Il cardinale Prevost ha scelto un nome importante, impegnativo, Leone XIV, che è anche legato un po' a Firenze.

Partirei per l'origine di questo nome da Leone I, Leone Magno che difese Roma dagli Unni, un Papa che ha dovuto affrontare il cambiamento epocale dell'Impero Romano con l'arrivo dei nuovi popoli che venivano dalle steppe dell'Asia. Leone Magno è stato anche uno dei grandi Papi teologi della storia della Chiesa. Poi c'è il periodo dei 'Leoni fiorentini': Leone X e Leone XI, ambedue della famiglia Medici. Il primo ha favorito l'incontro della fede con l'arte e la bellezza, ma i suoi sono anche stati tempi duri segnati dalla divisione della Chiesa a causa della Riforma di Lutero. Leone XI, che era stato prima arcivescovo di Firenze, ebbe invece un pontificato brevissimo.

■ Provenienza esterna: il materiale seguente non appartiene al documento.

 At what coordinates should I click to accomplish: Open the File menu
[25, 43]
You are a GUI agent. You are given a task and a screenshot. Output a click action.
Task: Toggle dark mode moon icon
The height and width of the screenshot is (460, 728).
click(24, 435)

Credo però che per la scelta del nome, il riferimento più immediato per il Papa sia stato Leone XIII, come Papa sociale sicuramente, ma soprattutto come Papa che ha accompagnato il rinnovamento dell'ordine agostiniano. Papa Pecci da giovane a Carpineto Romano viveva accanto ad un grande convento agostiniano e fu un Papa che fece molto per questi religiosi, inclusa la canonizzazione di Santa Rita da Cascia.

Come fiorentini abbiamo una ragione in più per essere particolarmente lieti della nomina di Papa Leone XIV: gli agostiniani hanno una presenza storica a Firenze nella Basilica di Santo Spirito che egli ben conosce.